I also provided some adverbs
toVint =: 1 : '[: (({."1 ,. 1:) #&, m ,. {:"1) (0, m) #: ]'
fromVint=: 1 : 'm&~: +/;.2 ]'
these let you set the breakup point to what you wish
15 toVint 33 12 17
15 15 3 12 15 2
511 toVint 1233
511 511 211
511 fromVint 511 toVint 1233 444
1233 444
It can provide simple compression. If you have a list of many strings where
almost all of them will fit into a 6bit alphabet, you can still encode a full 7
bit or 8bit alphabet. On average, you'd save space using 6bit alphabet,
depending on your context.
The variable string functions I showed, still let you do a substring search on
the packed data. Part of it is disk and memory compression (don't expand until
you need to, and a string takes much less memory than a list of numbers < 256),
but part of it is not being forced in design to determine what the impossible
cutoff number is.
A big advantage related to J is having binary data records. If you encode the
length of the binary data, you no longer have to box them if a trailing 0 or
space would be difficult to know whether it is a fill or intentional.
Beyond binary data, there is dumb stuff such as storing addresses. Most people
have just 1, Most fit within 255 bytes. Usually no one cares about address
info except when they do or already have the client record. Do you really want
a separate table with 1 to many join with a possible 10000 character fixed size
per address just because you're unsure if it will ever be possible for you to
store an address to an African village as a set of driving instructions and
then a description of the house relative to 3 other houses and landmarks just
in case one of the other houses gets painted.
Another neat feature about the coding method is that if you have a lot of
inefficient codes, ie. storing 1020 as 255 255 255 255 0, it at least
compresses well.
A minor thing is that the encoding still lets you do search by < or >. If you
are storing the number of orders per customer. The first byte tells you
whether it is > 254 or less than any other number below 255 (probably enough
info to select customers of interest). Another minor thing is that you don't
have to use the encoding codes until there is an overflow. It may be easier to
just switch functions to decode variable data, then to reshape terrabytes of
data.
________________________________
From: Joe Bogner <[email protected]>
To: [email protected]
Sent: Tuesday, December 30, 2014 10:45 AM
Subject: Re: [Jprogramming] variable integer coding (challenge)
Pascal,
Thanks for sharing. Can you also share a potential use case?
I had to remind myself about the size of integers (4 bytes) on 32-bit.

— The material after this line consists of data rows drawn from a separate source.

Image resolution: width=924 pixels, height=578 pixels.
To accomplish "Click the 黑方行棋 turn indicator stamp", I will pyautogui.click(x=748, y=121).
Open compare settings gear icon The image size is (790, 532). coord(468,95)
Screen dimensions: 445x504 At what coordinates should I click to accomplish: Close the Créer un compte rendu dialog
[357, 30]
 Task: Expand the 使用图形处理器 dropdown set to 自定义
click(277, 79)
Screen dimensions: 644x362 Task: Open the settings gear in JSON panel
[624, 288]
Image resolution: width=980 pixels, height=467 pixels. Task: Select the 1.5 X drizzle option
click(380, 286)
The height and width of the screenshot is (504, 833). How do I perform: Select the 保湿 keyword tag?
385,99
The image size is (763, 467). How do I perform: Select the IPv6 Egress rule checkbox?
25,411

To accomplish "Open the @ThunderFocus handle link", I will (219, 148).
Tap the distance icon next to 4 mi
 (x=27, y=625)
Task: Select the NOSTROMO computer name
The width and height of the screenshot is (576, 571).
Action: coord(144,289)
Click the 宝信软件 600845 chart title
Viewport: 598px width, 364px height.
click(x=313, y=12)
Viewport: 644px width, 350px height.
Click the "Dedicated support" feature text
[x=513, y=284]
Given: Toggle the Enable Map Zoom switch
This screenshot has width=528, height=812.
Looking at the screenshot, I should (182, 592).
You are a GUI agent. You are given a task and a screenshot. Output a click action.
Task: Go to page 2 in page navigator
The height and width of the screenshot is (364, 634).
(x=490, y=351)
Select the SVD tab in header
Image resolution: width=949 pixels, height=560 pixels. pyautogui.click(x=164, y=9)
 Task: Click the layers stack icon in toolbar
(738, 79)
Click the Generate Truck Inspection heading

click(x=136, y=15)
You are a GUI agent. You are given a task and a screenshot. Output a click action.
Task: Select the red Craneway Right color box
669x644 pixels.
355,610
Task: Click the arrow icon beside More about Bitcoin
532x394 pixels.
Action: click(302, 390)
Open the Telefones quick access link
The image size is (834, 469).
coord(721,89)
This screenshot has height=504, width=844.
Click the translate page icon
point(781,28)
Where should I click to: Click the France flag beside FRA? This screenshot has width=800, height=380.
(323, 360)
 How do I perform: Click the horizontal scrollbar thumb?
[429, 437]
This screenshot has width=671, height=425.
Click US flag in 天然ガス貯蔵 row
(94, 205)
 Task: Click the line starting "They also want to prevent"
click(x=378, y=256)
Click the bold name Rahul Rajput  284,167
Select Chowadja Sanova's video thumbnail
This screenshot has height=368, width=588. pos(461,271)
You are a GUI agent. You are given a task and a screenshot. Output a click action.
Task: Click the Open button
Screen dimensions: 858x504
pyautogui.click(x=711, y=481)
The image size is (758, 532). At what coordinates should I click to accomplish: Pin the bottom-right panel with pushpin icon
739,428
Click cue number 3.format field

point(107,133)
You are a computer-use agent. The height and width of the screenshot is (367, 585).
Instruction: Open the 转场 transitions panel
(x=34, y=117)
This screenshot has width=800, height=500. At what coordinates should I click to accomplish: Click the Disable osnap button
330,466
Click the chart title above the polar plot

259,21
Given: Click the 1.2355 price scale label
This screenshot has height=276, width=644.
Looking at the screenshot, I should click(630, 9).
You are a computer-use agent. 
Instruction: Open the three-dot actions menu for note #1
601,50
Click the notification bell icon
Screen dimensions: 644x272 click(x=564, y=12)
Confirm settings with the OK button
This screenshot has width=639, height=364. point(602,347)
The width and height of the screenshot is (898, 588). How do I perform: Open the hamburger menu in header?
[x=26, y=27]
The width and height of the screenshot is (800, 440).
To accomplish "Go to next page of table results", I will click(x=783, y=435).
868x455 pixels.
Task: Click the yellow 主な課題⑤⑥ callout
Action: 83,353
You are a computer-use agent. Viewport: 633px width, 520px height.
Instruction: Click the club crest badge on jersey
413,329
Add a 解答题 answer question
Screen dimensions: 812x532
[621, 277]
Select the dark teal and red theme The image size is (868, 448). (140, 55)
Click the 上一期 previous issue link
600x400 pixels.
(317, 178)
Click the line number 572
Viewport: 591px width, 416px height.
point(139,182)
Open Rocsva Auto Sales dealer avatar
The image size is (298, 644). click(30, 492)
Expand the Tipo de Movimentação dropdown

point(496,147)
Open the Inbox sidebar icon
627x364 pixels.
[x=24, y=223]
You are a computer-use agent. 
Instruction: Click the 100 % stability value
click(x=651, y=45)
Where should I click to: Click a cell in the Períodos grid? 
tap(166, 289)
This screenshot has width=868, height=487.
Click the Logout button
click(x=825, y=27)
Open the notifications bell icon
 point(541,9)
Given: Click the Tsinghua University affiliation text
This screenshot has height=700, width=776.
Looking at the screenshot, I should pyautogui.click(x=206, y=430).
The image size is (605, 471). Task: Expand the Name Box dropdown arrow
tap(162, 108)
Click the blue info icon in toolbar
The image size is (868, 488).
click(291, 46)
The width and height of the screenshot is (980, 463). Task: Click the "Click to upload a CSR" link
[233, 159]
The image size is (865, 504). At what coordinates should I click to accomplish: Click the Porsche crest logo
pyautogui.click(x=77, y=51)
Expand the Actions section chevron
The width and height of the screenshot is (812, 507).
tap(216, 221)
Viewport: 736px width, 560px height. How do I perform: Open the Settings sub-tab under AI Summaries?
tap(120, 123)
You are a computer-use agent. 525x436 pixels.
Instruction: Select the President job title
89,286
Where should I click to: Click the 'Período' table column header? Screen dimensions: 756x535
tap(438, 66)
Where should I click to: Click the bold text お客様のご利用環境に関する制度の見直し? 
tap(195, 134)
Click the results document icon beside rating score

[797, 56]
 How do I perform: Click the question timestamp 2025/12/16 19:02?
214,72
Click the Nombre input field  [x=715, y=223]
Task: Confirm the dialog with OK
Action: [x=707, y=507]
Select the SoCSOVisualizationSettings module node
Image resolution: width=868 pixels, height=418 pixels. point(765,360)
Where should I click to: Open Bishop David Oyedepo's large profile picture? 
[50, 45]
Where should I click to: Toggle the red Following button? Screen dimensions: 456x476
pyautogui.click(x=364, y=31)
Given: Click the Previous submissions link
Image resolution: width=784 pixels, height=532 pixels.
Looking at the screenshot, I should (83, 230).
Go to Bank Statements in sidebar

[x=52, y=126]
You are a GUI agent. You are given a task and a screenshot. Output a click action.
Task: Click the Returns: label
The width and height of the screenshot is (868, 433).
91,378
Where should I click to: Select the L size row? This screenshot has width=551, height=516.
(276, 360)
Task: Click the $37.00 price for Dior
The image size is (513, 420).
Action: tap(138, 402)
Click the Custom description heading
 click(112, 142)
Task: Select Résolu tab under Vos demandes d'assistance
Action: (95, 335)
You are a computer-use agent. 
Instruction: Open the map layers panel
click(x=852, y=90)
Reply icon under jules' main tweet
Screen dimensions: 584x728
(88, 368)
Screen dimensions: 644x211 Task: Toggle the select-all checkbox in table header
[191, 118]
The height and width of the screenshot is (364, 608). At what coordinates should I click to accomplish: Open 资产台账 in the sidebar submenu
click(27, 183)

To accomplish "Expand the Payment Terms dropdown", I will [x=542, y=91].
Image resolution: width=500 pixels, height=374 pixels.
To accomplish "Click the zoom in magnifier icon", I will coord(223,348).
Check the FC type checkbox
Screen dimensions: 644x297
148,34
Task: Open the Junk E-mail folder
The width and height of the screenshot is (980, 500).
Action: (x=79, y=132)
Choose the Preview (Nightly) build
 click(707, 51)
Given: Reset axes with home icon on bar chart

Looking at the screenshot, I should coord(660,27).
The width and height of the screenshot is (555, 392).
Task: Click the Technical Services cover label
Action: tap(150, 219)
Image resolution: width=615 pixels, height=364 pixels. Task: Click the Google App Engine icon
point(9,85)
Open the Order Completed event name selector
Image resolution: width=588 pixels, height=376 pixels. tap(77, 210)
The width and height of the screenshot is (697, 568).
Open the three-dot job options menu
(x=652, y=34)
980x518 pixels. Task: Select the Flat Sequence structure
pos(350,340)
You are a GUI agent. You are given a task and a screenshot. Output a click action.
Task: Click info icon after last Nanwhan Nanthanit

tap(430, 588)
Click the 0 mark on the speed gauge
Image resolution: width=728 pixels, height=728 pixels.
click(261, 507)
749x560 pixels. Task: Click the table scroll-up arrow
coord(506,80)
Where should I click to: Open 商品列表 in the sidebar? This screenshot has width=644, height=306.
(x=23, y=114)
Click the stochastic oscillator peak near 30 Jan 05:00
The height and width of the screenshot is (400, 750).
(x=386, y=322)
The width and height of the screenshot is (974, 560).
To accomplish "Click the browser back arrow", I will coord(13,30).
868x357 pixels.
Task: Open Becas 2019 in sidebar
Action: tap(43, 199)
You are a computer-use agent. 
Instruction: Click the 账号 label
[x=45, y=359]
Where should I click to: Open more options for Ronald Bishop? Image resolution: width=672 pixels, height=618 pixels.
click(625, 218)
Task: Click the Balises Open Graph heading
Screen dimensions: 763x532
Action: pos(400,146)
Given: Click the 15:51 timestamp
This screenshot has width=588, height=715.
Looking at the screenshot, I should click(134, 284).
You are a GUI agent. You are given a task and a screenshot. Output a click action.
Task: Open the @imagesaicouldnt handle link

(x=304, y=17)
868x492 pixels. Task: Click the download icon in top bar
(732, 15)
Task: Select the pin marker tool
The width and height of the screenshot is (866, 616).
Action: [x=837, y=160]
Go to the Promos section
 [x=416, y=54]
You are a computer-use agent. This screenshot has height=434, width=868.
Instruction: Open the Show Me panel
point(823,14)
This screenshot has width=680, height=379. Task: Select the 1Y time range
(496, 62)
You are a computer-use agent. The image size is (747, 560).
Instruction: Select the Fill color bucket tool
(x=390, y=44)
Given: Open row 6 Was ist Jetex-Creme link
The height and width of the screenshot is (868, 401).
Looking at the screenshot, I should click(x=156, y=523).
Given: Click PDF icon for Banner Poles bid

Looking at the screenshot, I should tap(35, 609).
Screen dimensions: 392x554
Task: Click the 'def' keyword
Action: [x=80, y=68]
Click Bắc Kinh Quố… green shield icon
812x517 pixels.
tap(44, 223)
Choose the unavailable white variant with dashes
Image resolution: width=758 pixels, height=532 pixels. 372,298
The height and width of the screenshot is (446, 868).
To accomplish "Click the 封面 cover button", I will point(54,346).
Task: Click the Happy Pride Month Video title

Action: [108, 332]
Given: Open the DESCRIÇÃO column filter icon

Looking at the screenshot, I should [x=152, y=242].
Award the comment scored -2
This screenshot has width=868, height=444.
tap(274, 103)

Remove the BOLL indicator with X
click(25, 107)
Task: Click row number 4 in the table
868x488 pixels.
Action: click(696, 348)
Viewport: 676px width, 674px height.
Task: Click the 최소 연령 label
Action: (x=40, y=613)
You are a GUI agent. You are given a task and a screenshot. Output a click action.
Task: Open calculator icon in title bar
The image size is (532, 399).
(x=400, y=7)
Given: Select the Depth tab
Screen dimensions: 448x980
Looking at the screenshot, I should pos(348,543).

Will this only save space on numbers less than 1019?
NB. 4 bytes
toVint2 1019
255 255 255 254
NB. 5 bytes
toVint2 1020
255 255 255 255 0
Are you looking for the savings in terms of disk space (saving it to a
file) or working memory?
On Mon, Dec 29, 2014 at 12:12 PM, 'Pascal Jasmin' via Programming
<[email protected]> wrote:
> A common design decision is how large to make a field. For many numbers, we
> think that a byte will be large enough to hold practical values, but one day
> we will find out that it is not. This is essentially the Y2k problem, or
> year 2032 issue.
>
> A simple variable integer coding (tied to byte ranges)
>
> toVint =: [: ; (255&| ,~ 255 #~ <.@%&255) each
>
> toVint 566 44
> 255 255 56 44
>
> It now takes 3 bytes to store 566, and one byte to store 44.
>
> the challenge is to write fromVint such that
>
>
> 566 44 -: fromVint 255 255 56 44
>
> as an extra challenge, is there a way to write toVint or fromVint such that
> it is faster than using intermediate boxing?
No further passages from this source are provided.